What the heritability does not mean is how much a trait depends on the genes. That idea does not even makes sense because any trait will depend on many genes even when it has no heritability. For instance, the number of fingers in humans has a very low heritability, because most of the variation is due to the enviroment (e.g. accidents), but the number of fingers clearly depends of many genes.
It can tell you something about existing interventions in a variable. In the US, for instance, we spend years of effort and upwards of hundreds of thousands of dollars on primary/secondary school education, and we know that we do a very poor job of making sure that different students have similar education experiences.
So, if SAT scores have low heritability in the US currently, then we would expect that we could figure out which education experiences tend to lead to higher SAT scores and try to do a better job of making sure everyone gets those kinds of experiences. If, on the other hand, heritability is high, then throwing more effort/money at how we do education currently should not be expected to improve SAT scores, and we either need to rethink how we do education, or rethink whether SAT scores measure what we want.
If, on the other hand, heritability is high, then throwing more effort/money at how we do education currently should not be expected to improve SAT scores
I agree with spkoc that this conclusion doesn't necessarily follow from high heritability. I think it would follow from high and stable heritability across multiple attempted interventions.
An exaggerated story for the point I'm about to make: imagine you've never tried to improve SAT scores, and you measure the heritability. You find that, in this particular environment, genetic variance explains 100% of ...
The evidence indicates that throwing more effort/money at how we do education does not improve IQ scores (for which SAT scores are a thinly-veiled proxy, except that every decade or so they make cosmetic changes to the SAT methodology) or student outcomes. Attempts to rethink education have failed. And IQ is generally useful enough that it is strongly correlated with outcomes we want.

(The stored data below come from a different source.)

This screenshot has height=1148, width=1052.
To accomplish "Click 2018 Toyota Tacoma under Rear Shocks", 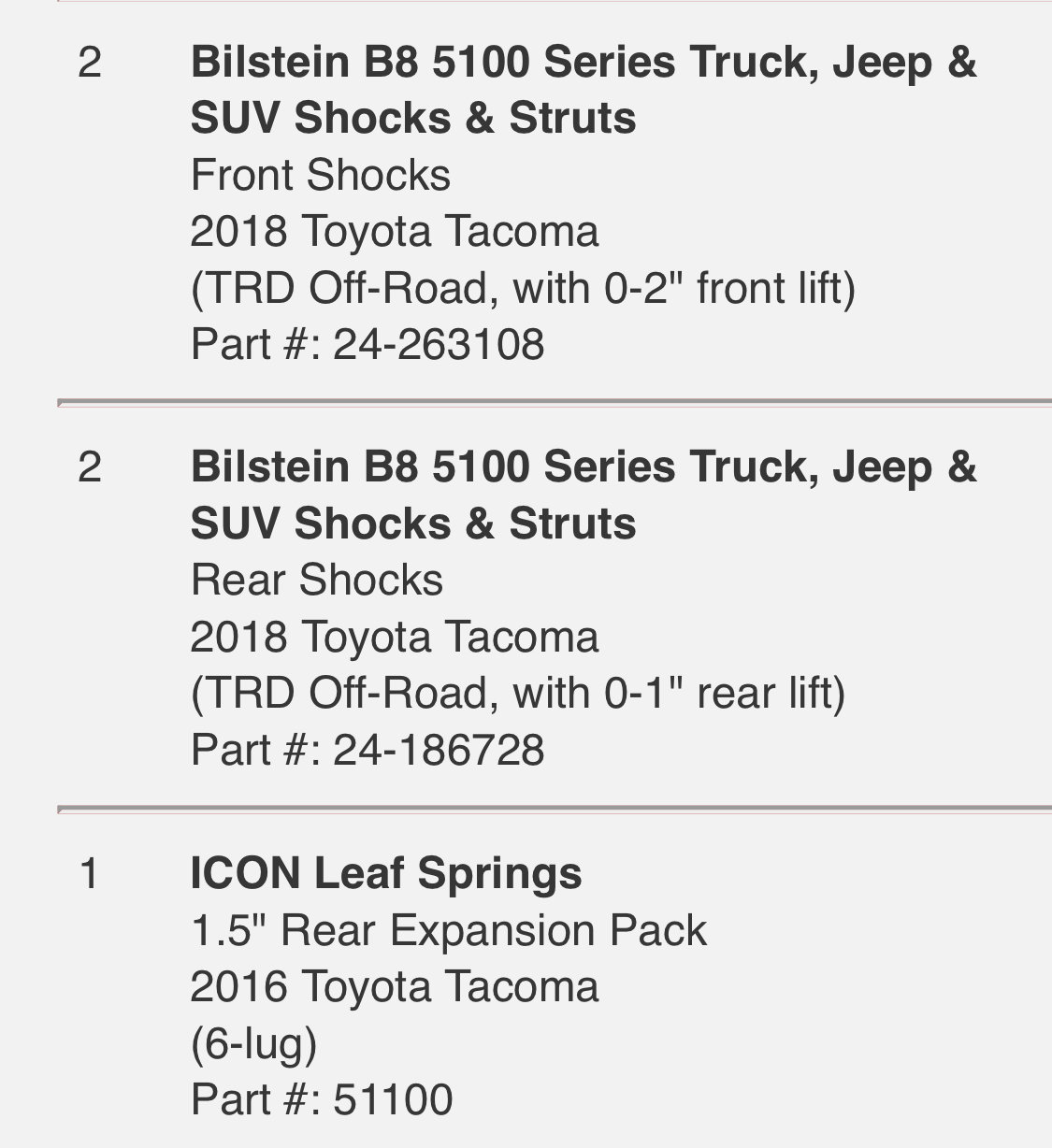I will coord(395,637).
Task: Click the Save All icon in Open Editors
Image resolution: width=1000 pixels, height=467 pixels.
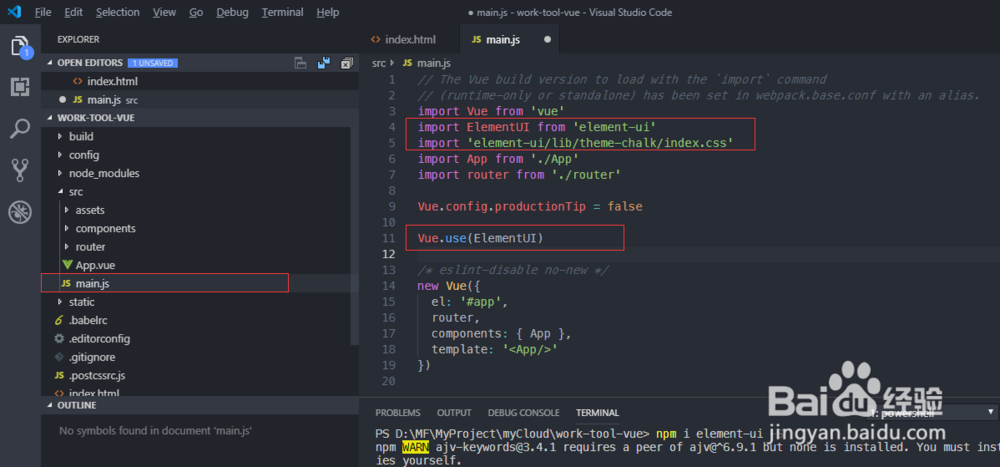Action: tap(323, 63)
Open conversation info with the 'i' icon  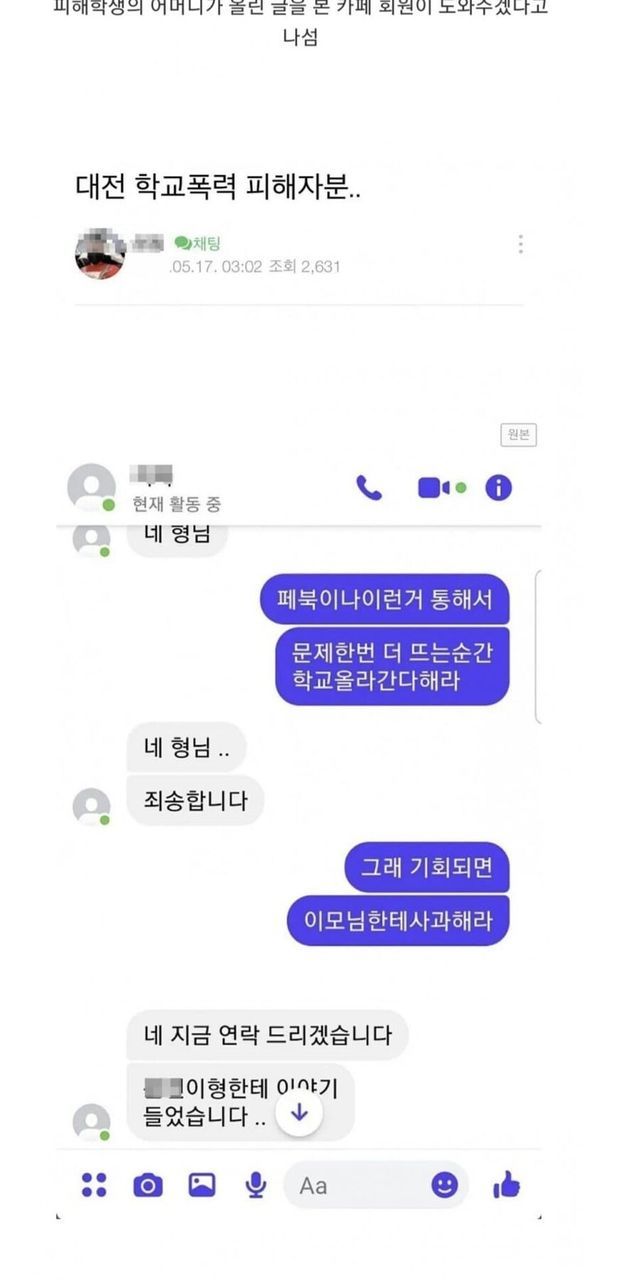[x=498, y=488]
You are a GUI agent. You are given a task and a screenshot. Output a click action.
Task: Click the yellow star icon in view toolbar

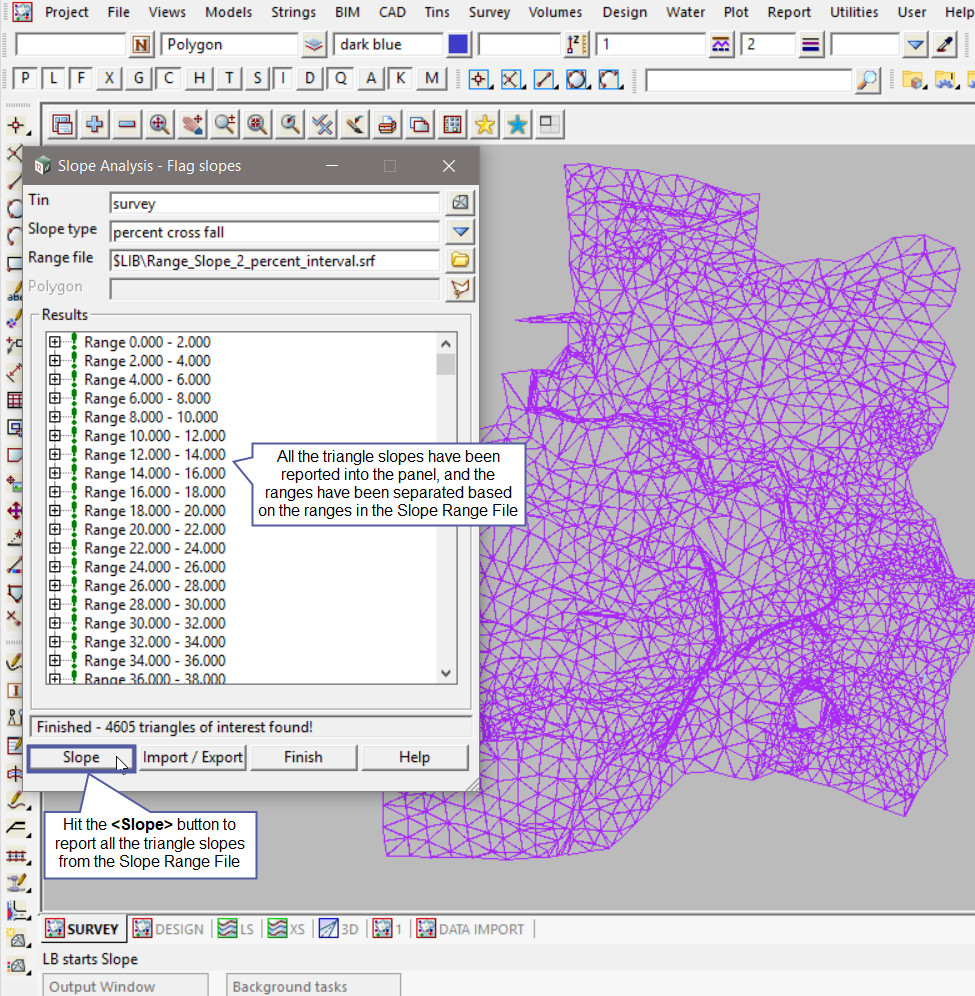click(x=485, y=124)
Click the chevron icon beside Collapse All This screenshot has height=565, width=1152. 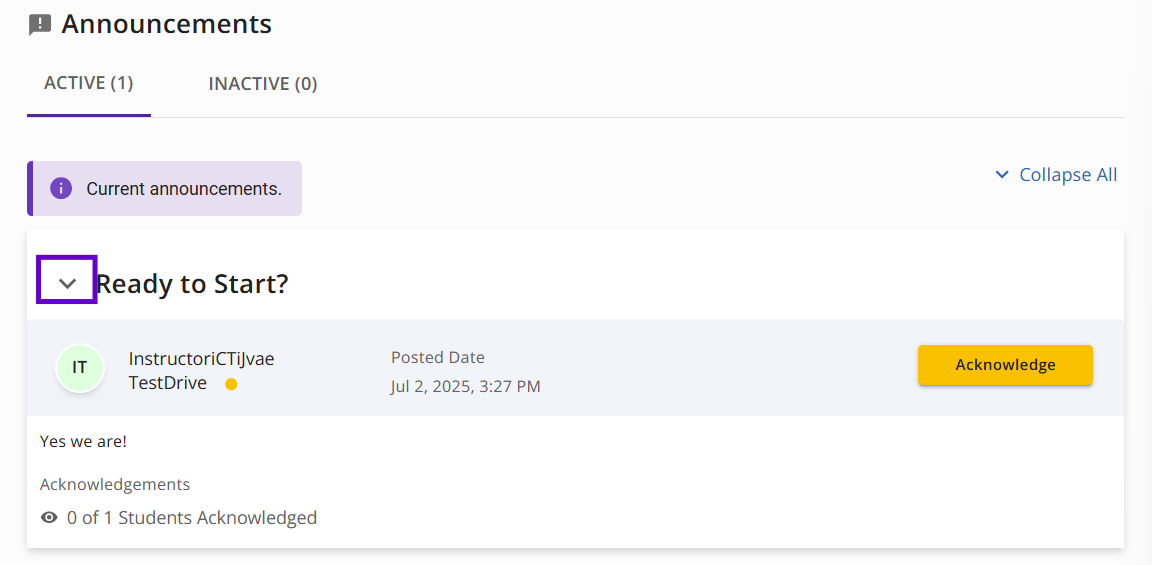point(1001,175)
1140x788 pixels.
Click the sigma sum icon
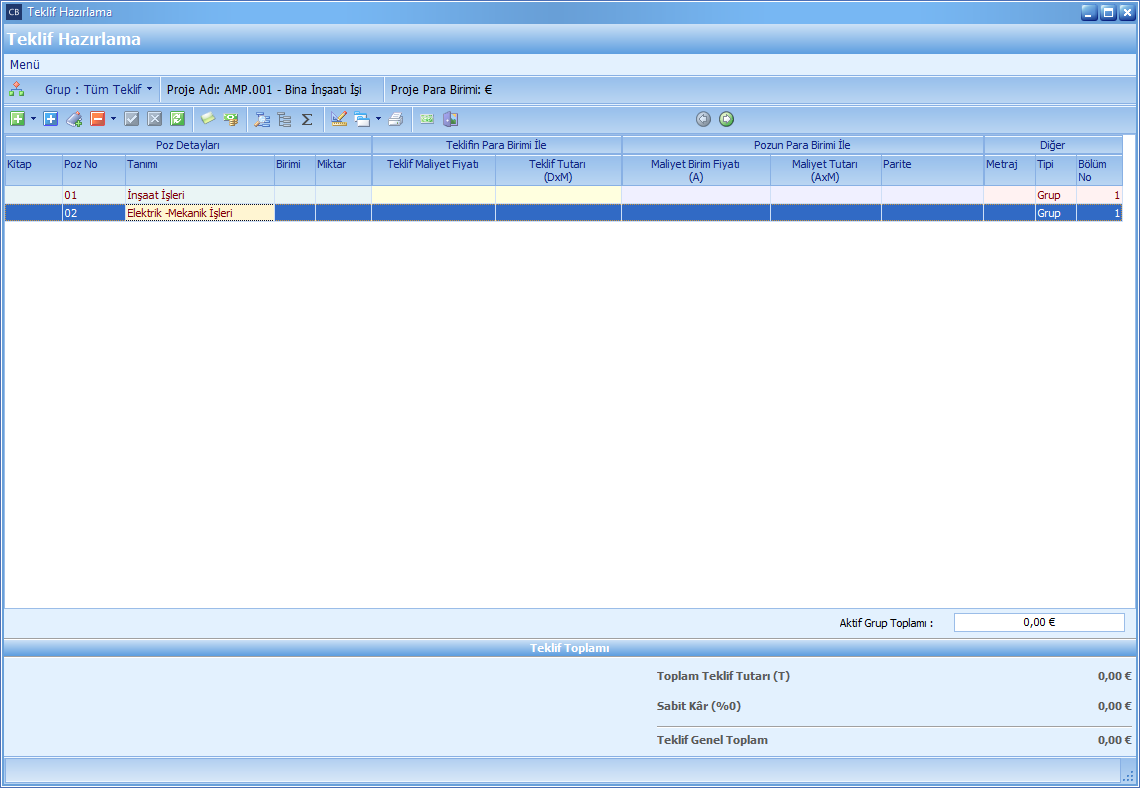click(x=307, y=119)

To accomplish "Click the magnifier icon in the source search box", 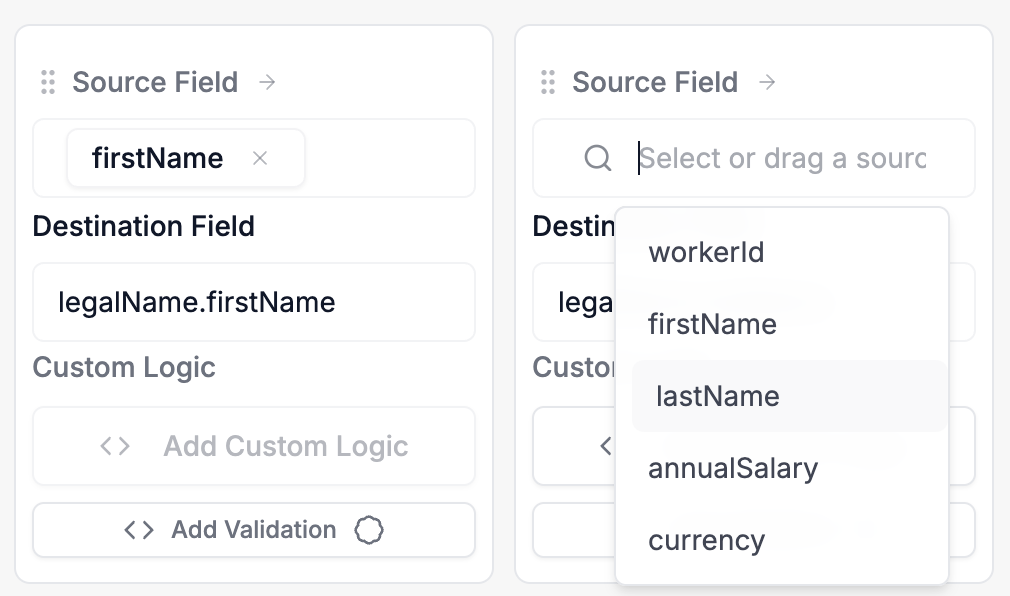I will (x=598, y=158).
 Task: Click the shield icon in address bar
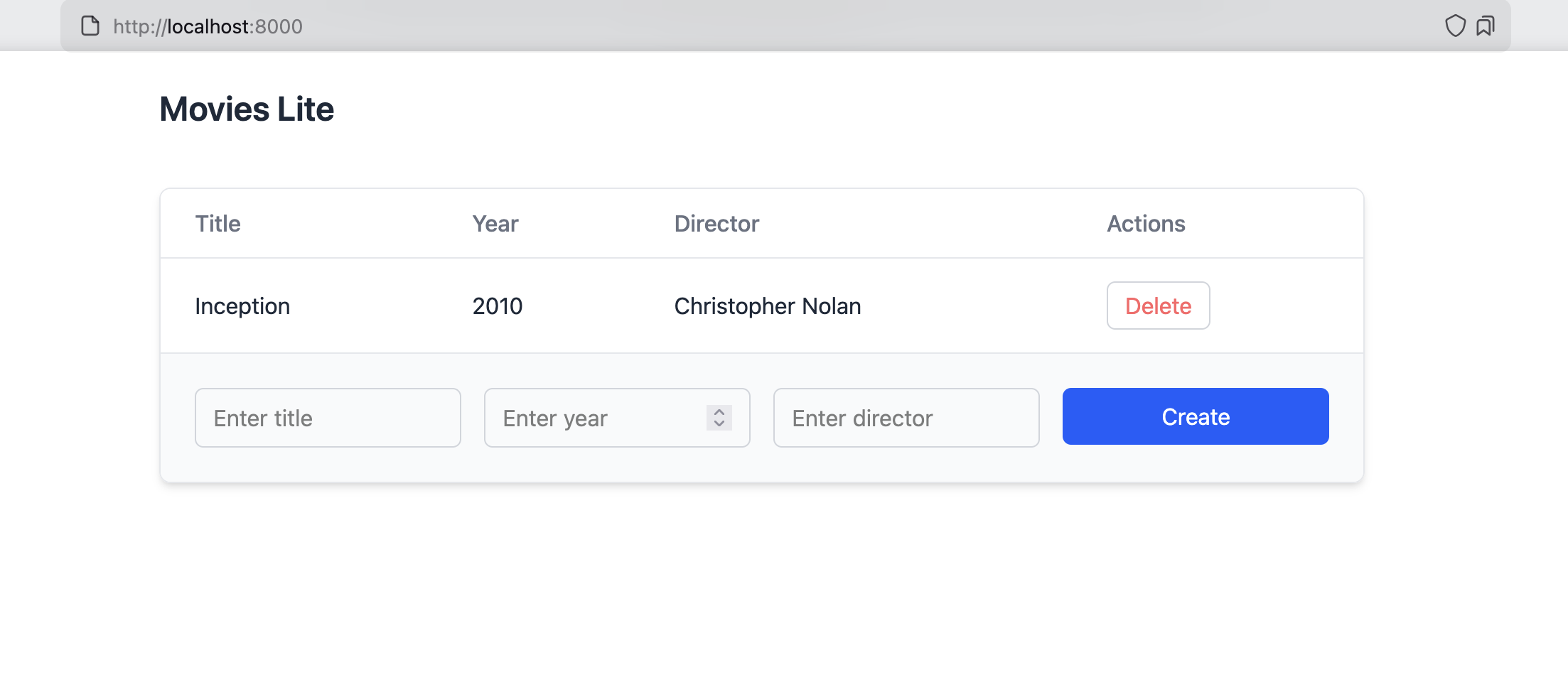point(1455,26)
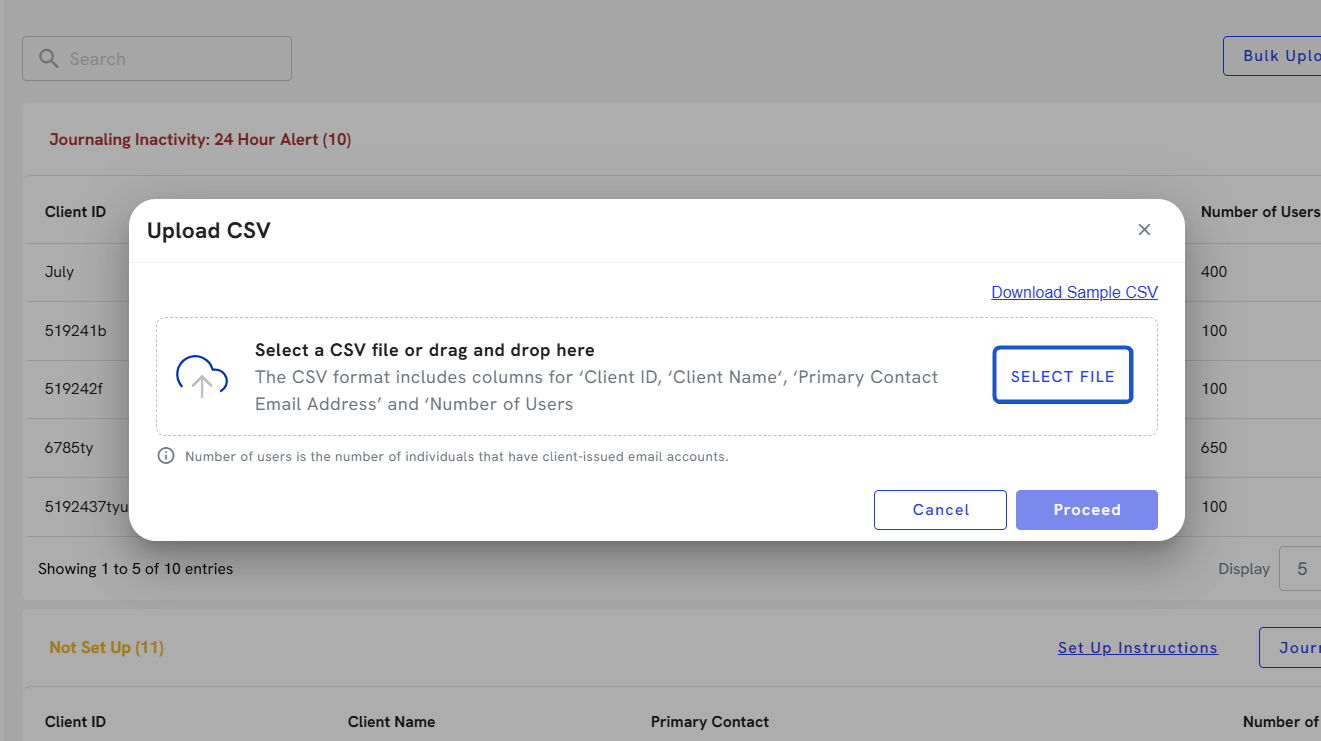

If you're used to the tech sector with rapid change every decade, moving into the human services sector is going to be a very depressing experience. The low-...
But isn't this exactly the mainstream intuition that the OP dissolves? My understanding:
a) Heritability measures don't seem to make sense for really complex traits like intelligence.
b) Heritability measures are not stable outside the environmental conditions in which they were measured.
For instance, some people have sickle cell anemia, which helps them better survive malaria(but otherwise is slightly harmful). If you measure heritability of infant mortality in environment with malaria and then in environment without malaria you get opposite effects. ...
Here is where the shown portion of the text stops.